# Base rate fallacy

In the world (and of probabilities), nothing is surely certain. So, when making general assumptions, we need to consider the base rate fallacy, which is the chance that – depending on the context – a simple assumption can yield different results.

One popular type is the false positive paradox, where there’s a higher chance that an assumption is wrong because of a low incidence rate in the population. I’ll adapt one of Wikipedia’s examples:

Imagine that the population of Lagos was 1000 people, and 40% of us are mad. Also imagine that the madness test has false positive rate of 5% (0.05) and no false negative rate.

If we all take the test and your results come back positive (hooray, you’re mad), should you accept your fate? No! A 5% false positive rate means 5% of the time, the test results say someone is mad when they actually are not.

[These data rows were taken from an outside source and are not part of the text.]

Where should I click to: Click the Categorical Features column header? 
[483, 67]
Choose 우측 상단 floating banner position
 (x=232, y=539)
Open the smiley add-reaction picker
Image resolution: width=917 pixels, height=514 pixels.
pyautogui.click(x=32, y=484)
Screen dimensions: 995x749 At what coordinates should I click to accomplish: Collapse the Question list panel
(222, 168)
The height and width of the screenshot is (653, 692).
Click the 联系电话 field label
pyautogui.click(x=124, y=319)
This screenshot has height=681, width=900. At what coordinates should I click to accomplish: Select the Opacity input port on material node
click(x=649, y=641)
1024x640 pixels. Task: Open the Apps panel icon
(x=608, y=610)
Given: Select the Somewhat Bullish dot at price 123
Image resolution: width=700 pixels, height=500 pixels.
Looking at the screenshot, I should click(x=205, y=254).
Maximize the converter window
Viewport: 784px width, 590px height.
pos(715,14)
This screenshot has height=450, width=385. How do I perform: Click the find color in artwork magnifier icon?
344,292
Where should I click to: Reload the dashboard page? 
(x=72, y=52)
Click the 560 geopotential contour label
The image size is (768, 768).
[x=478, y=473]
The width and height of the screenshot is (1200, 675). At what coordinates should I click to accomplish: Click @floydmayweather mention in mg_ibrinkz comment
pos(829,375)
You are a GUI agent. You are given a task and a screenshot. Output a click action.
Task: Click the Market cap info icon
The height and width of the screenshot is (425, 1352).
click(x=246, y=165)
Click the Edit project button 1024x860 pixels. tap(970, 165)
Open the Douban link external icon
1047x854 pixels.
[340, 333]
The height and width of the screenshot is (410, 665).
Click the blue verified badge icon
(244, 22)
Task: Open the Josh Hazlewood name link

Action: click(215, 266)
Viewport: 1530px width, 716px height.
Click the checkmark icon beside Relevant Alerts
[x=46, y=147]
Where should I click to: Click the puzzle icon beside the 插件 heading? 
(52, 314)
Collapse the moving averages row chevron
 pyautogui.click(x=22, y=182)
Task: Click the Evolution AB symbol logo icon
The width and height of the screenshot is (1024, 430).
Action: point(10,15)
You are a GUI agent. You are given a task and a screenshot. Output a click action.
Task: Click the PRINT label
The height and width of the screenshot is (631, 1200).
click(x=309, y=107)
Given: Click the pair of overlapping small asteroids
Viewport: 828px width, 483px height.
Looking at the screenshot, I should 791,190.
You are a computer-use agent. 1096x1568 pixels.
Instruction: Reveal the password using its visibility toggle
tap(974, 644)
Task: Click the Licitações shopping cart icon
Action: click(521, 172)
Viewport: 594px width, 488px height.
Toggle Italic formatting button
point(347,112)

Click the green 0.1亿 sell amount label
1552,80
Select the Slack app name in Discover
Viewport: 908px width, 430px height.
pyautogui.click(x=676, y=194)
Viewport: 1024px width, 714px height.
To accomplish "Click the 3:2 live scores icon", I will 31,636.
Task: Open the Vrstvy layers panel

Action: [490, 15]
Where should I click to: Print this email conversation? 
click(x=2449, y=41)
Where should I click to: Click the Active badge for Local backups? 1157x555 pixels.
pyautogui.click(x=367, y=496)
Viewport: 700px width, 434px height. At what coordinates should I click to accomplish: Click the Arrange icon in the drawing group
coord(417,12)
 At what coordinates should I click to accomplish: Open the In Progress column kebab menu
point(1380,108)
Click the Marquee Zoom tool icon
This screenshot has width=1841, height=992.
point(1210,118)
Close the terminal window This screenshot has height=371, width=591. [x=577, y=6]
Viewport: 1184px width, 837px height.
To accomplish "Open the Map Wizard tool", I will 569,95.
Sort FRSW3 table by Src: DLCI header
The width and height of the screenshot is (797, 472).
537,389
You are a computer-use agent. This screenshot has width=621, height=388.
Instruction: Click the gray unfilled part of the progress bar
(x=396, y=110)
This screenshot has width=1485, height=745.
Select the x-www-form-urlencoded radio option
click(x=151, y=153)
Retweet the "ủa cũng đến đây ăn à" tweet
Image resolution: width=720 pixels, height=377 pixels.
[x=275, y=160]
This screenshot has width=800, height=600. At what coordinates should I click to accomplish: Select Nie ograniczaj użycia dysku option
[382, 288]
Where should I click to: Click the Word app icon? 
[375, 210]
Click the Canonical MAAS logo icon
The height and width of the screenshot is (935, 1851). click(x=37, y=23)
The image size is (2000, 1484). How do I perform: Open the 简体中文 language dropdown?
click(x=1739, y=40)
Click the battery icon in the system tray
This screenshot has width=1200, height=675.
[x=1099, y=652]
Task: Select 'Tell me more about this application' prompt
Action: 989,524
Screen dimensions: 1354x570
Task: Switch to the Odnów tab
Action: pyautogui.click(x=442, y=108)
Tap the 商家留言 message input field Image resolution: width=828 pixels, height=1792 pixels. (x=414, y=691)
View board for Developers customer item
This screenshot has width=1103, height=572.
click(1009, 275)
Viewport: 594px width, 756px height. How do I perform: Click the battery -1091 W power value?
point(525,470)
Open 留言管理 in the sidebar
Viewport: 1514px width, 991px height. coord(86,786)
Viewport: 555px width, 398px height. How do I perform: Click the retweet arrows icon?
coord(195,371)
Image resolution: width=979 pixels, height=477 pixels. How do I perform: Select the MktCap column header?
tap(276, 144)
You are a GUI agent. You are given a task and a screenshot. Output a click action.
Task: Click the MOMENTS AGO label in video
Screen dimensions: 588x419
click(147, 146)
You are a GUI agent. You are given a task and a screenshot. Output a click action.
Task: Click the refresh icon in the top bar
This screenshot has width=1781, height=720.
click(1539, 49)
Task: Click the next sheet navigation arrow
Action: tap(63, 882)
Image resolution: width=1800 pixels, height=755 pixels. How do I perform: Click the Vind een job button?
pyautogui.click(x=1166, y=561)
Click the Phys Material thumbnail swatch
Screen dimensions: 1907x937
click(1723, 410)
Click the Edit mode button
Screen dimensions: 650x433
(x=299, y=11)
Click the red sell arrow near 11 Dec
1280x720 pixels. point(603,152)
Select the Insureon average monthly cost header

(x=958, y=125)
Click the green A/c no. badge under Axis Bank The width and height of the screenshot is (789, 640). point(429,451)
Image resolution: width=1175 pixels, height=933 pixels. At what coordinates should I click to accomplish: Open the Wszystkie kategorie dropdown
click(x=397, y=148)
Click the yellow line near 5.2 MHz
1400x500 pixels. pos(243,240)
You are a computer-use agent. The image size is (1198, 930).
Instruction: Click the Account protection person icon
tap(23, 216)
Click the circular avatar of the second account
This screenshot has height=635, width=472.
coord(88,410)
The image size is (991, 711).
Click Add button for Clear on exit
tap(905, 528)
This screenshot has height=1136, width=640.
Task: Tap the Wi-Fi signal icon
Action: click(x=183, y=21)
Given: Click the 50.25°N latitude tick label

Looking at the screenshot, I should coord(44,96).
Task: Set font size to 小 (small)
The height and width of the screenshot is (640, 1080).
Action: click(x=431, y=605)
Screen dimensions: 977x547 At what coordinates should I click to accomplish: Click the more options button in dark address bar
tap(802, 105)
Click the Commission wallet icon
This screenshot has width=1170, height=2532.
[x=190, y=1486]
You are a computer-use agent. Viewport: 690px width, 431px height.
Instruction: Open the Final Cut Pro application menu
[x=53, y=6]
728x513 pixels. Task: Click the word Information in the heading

But how much does this matter?

We know that 400 people are mad and will get a positive result. That leaves 600 people who are not mad. However, of these 600 people, 5% will be told they’re mad when they’re not. That’s 30 people.

There’s hope, as you can see. Even if the test results say you are, there’s a slim (30:400 ~ 7%) chance that you’re not actually mad. Whew!

This chance is greatly amplified when there’s a low incidence rate in the population. Let’s switch the example up:

Imagine that the population of Lagos was 1000 people, and 2% of us are wise. In this case as well, imagine that the wisdom test has false positive rate of 5% (0.05) and no false negative rate.

If we all take the test and your results come back positive (hooray, you’re wise), should you rejoice in your wisdom? No! If you’re truly wise, you’ll seriously consider that 5% of the time, the test results are wrong.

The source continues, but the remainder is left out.